Engelen sent the request for an interview together with the map with Pauli’s dreams to CERN. That must have been in the second half of September. The secretary of Bell replied that Bell was willing to give an interview to the IKON. But three days later or so, Bell suffered a cerebral hemorrhage. As a consequence he died on the first of October. Jeremy Bernstein was one of the first who heard the news from Bell’s wife Mary: ‘In the fall of 1990 I invited John and Mary Bell to a conference in New York where Bell would speak about the quantum theory. On Sunday, September 30, just a few days before the Bells were have to leave Geneva, Mary Bell called me with the horrible news that John had, that morning, suffered a massive cerebral hemorrhage. There was no warning at all. Indeed, only a few days earlier he had been examined by a local doctor and found to be in excellent health. The following Tuesday, John died. He was, as I think my profile shows, absolute unique. His death left a void in our profession and a void in my life. After he died, several of my colleagues told me that prior to his death they had nominated him for the Nobel prize in physics for 1990.’ (Quantum Profiles, p. 91)
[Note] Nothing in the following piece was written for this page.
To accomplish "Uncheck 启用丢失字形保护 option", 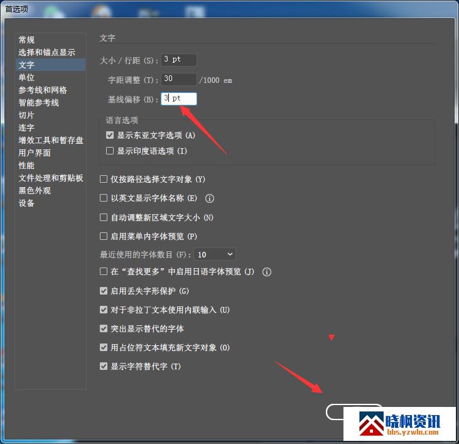I will click(x=104, y=291).
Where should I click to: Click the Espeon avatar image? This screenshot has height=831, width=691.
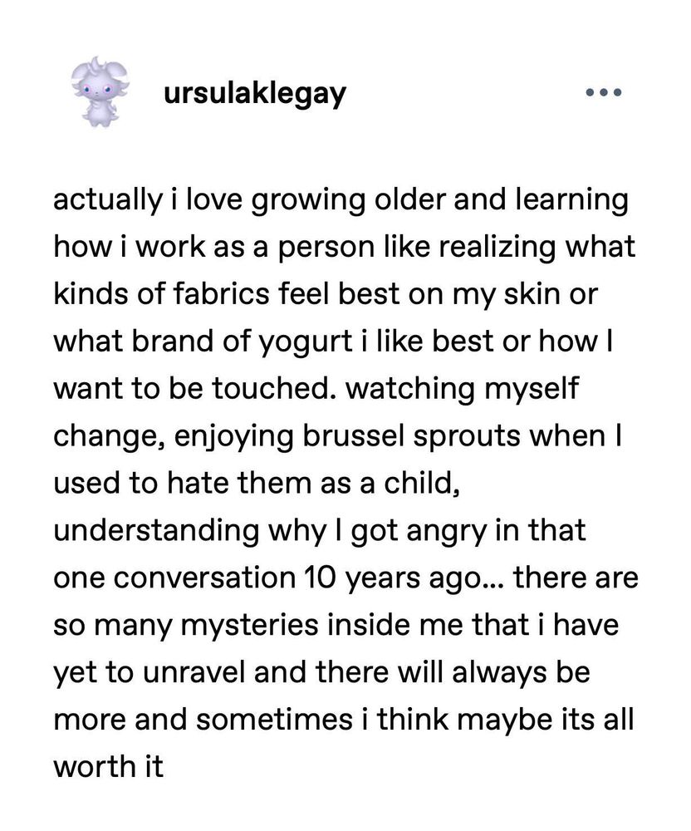click(98, 91)
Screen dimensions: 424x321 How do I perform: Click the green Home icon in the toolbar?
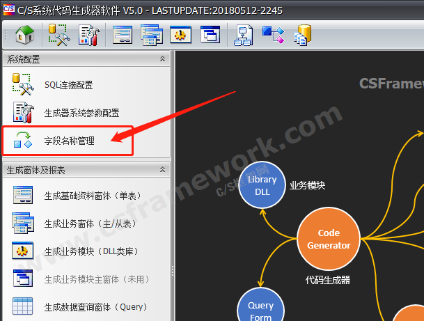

It is remarkable that John Bell unexpectedly died after he had read some dreams of Pauli, among them the dream related directly to the EPR-paper. Could his death be conceived as resulting from a Pauli-effect? We will never know how much the request by the IKON and the map of dreams had affected Bell. We only know that his last days were probably devoted to a central question in his life: ‘What is there behind the scenes?’ Maybe he found a convincing answer by dying.
Herbert van Erkelens
September 2007
References:
Jeremy Bernstein, Quantum Profiles. Princeton: Princeton University Press, 1991.
A. Einstein, B. Podolsky, and N. Rosen, ‘Can quantum-mechanical description of physical reality be considered complete?’, Phys. Rev. 47 (1935) 777.
Philip Engelen, C.G. Jung. Passions of the Soul, Moskwood Media.
P.C.W. Davies & J.R. Brown (eds.), The ghost in the atom. A discussion of the mysteries of quantum physics. Cambridge: Cambridge University Press, 1986.
C.A. Meier (ed.), Atom and Archetype. The Pauli/Jung Letters 1932-1958. Trans. David Roscoe. Princeton: Princeton University Press, 2001.